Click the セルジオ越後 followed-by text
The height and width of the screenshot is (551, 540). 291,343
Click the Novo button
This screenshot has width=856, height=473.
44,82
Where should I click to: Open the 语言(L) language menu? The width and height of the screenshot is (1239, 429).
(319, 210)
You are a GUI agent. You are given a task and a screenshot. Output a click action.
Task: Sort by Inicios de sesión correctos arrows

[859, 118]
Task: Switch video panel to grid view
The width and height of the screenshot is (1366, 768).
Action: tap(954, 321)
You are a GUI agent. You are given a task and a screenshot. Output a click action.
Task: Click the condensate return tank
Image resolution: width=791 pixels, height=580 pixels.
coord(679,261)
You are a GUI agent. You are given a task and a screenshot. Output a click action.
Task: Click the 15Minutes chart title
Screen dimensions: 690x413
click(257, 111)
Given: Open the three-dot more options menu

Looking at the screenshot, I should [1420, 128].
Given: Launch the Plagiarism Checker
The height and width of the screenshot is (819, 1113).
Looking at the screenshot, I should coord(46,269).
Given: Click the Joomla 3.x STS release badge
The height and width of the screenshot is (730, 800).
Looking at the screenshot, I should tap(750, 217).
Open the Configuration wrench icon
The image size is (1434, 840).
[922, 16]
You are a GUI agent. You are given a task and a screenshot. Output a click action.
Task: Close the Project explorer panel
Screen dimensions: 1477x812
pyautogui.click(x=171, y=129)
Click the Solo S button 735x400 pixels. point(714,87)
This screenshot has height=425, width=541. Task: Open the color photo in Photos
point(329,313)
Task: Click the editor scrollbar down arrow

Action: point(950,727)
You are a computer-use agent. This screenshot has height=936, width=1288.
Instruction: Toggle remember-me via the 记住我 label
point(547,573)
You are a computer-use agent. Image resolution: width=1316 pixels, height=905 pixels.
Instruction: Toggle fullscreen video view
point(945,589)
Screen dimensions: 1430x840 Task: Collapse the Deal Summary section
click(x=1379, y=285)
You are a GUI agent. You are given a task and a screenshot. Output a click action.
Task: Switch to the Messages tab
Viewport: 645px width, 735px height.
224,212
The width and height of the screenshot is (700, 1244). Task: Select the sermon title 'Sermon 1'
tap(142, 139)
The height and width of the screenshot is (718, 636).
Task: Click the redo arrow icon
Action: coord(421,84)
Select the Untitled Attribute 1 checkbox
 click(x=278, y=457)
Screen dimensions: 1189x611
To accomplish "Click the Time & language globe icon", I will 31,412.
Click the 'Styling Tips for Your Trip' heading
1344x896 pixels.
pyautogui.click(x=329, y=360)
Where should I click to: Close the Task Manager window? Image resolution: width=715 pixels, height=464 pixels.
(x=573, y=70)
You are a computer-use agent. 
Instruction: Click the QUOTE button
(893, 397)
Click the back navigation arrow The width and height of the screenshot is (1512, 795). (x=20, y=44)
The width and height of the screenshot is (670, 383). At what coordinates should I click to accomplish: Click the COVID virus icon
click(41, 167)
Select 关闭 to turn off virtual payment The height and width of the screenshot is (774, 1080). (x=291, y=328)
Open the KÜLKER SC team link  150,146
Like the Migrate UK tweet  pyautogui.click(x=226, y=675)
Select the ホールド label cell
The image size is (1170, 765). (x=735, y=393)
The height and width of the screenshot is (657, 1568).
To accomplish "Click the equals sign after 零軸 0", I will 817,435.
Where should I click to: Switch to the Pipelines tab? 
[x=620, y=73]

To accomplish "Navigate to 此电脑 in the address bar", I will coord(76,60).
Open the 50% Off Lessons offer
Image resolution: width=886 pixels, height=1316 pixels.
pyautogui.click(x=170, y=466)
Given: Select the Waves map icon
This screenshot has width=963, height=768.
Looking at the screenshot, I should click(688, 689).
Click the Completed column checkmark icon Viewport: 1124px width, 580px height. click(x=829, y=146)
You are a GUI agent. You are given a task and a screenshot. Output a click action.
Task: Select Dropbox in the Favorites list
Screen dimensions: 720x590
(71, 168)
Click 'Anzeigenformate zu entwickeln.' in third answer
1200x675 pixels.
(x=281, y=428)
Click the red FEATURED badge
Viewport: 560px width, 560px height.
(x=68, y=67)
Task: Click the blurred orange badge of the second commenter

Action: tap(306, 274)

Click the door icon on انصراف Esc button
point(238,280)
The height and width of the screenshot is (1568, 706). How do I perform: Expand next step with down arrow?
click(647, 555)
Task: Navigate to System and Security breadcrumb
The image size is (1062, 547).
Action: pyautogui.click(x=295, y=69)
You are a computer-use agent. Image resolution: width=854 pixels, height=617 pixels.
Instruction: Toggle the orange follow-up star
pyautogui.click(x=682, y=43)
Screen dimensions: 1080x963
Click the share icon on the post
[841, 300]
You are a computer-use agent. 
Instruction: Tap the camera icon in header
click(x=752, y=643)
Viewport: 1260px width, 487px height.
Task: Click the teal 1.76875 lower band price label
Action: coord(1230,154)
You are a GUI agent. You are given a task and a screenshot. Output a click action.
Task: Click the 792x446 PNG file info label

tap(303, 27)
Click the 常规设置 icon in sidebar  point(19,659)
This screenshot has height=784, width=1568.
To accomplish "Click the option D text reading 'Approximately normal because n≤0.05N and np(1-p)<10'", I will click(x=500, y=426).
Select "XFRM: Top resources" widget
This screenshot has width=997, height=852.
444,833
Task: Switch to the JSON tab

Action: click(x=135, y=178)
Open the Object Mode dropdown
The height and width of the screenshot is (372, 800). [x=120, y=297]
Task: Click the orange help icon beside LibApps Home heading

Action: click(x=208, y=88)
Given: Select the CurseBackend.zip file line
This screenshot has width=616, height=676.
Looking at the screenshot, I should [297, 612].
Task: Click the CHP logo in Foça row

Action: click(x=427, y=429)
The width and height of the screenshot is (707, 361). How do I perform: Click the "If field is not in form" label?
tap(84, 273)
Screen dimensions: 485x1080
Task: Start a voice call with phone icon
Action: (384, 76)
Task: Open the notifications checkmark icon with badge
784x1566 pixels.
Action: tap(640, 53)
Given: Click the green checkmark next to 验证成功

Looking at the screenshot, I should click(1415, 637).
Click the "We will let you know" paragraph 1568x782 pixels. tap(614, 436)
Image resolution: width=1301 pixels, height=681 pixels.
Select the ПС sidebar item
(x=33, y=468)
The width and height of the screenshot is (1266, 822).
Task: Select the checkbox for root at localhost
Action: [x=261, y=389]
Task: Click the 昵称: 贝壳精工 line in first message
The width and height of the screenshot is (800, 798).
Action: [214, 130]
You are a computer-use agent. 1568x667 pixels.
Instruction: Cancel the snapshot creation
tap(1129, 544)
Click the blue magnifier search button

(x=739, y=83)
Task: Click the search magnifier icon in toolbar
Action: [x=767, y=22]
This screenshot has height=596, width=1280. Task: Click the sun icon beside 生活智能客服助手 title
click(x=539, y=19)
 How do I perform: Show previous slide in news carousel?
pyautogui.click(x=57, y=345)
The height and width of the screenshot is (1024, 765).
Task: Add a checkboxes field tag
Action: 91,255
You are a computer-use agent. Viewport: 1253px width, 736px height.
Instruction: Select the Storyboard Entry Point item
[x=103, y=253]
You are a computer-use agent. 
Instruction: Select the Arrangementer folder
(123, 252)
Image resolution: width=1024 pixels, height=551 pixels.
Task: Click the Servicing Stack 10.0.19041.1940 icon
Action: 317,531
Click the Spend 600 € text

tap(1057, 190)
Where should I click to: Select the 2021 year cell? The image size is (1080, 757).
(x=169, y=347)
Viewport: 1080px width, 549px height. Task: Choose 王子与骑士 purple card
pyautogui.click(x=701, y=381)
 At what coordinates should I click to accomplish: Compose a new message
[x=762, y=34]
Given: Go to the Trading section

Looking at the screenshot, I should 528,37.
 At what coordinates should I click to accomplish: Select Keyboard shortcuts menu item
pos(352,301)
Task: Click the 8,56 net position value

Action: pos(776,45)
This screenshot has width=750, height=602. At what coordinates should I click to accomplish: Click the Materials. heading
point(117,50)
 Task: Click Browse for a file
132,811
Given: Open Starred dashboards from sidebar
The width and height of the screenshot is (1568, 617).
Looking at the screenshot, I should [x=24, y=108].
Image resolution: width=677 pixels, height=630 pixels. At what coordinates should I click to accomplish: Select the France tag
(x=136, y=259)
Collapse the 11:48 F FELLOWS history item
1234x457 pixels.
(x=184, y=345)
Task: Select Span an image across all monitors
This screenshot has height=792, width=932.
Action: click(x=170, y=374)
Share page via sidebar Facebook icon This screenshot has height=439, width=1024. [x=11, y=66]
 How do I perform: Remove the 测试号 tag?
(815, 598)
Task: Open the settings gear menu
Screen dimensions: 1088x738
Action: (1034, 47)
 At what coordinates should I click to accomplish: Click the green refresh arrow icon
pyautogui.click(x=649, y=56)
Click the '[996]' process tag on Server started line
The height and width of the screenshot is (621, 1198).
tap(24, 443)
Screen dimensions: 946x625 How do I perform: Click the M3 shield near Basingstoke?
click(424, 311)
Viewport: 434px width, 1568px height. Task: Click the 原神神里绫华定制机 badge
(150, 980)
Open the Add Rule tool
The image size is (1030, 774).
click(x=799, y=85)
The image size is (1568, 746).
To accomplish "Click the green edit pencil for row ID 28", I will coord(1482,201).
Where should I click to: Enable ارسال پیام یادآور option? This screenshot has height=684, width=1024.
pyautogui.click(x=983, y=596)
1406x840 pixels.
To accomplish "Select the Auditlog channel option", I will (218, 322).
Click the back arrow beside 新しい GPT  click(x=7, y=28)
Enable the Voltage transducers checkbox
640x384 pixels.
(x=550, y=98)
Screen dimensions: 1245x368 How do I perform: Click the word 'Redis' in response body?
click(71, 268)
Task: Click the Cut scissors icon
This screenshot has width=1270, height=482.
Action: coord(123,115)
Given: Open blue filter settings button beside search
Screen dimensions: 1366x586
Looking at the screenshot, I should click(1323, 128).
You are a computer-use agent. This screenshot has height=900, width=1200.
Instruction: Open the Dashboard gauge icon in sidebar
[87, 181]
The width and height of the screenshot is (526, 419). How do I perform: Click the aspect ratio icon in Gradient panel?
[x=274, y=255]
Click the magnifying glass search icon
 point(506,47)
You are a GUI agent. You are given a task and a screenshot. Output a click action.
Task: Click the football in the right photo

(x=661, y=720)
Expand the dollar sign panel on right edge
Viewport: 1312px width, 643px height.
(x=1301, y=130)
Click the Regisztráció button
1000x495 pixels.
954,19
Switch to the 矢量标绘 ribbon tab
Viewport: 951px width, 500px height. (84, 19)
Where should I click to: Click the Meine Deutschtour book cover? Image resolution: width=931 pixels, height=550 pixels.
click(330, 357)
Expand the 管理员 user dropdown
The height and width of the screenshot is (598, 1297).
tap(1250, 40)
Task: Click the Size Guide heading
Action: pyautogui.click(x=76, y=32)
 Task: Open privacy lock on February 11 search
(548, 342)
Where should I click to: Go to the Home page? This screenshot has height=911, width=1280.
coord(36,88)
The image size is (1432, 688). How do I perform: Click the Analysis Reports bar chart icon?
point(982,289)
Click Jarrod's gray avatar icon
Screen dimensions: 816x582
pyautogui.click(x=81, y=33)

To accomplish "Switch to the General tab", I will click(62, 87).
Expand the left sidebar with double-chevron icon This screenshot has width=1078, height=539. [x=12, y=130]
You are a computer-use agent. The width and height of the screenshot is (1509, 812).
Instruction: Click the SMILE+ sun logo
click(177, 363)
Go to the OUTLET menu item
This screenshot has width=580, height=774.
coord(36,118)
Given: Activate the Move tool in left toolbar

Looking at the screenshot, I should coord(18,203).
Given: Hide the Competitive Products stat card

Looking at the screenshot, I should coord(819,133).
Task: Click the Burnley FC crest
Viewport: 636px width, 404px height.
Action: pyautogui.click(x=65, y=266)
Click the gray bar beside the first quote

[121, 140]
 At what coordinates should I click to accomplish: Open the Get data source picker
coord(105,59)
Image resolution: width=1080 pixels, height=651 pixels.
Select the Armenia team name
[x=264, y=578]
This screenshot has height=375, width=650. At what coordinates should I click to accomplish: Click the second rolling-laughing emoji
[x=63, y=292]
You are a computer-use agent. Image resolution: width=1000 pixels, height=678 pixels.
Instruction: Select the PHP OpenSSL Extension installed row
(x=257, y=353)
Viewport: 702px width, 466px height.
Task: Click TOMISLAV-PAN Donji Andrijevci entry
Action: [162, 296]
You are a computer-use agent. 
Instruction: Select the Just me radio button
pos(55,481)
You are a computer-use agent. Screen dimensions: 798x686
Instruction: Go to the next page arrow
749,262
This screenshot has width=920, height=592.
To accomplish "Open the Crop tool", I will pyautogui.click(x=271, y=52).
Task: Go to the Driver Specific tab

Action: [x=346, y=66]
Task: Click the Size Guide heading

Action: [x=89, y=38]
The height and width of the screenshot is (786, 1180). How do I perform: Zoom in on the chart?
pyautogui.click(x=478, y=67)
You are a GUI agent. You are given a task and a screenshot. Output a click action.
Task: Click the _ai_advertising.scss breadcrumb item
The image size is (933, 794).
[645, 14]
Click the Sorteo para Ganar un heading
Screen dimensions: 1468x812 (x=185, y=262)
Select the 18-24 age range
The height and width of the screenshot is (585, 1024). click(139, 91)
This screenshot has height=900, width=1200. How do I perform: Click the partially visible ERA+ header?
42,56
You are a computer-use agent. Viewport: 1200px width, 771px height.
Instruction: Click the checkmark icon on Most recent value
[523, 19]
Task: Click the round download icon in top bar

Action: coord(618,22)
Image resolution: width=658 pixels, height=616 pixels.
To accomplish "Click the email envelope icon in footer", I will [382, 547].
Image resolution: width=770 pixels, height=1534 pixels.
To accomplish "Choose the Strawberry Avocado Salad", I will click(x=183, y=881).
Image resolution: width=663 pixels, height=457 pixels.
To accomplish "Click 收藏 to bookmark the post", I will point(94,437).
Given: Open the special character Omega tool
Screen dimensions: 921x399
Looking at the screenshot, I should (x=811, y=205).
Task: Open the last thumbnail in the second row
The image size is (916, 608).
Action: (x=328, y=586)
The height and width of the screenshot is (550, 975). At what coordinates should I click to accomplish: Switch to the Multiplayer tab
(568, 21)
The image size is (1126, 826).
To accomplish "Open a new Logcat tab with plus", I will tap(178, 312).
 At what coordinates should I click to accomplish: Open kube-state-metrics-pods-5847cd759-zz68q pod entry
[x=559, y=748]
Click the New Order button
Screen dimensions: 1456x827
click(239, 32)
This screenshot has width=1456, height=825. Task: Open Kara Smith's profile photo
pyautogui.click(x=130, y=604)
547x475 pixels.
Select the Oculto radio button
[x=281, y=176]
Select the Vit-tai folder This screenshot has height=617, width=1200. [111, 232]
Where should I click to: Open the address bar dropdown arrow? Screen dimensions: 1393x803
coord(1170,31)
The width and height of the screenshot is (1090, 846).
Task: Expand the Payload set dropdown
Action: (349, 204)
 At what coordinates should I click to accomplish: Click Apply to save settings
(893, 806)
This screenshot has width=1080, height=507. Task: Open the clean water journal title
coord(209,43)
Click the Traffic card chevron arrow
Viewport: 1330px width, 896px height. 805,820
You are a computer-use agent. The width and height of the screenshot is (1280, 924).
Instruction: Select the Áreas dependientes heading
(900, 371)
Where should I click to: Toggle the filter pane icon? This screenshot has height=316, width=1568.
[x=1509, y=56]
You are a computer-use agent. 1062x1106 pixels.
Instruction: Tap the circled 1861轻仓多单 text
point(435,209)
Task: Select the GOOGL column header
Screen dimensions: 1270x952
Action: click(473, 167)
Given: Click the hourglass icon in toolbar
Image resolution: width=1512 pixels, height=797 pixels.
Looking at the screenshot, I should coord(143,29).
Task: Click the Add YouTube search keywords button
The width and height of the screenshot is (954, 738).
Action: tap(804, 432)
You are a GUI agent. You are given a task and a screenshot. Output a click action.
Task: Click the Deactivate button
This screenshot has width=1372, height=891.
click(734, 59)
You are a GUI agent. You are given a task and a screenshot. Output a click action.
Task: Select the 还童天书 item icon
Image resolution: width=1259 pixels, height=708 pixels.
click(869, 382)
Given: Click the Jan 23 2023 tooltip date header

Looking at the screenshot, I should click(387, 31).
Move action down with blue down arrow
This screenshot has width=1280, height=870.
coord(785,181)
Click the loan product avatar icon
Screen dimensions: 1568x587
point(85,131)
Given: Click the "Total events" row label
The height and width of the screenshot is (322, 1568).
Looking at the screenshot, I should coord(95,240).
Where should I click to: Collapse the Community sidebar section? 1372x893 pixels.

****

Assigned task: In the entries above, identify every line with the word "breadcrumb". Copy those lines.

Task result:
Task: Navigate to System and Security breadcrumb
Task: Click the _ai_advertising.scss breadcrumb item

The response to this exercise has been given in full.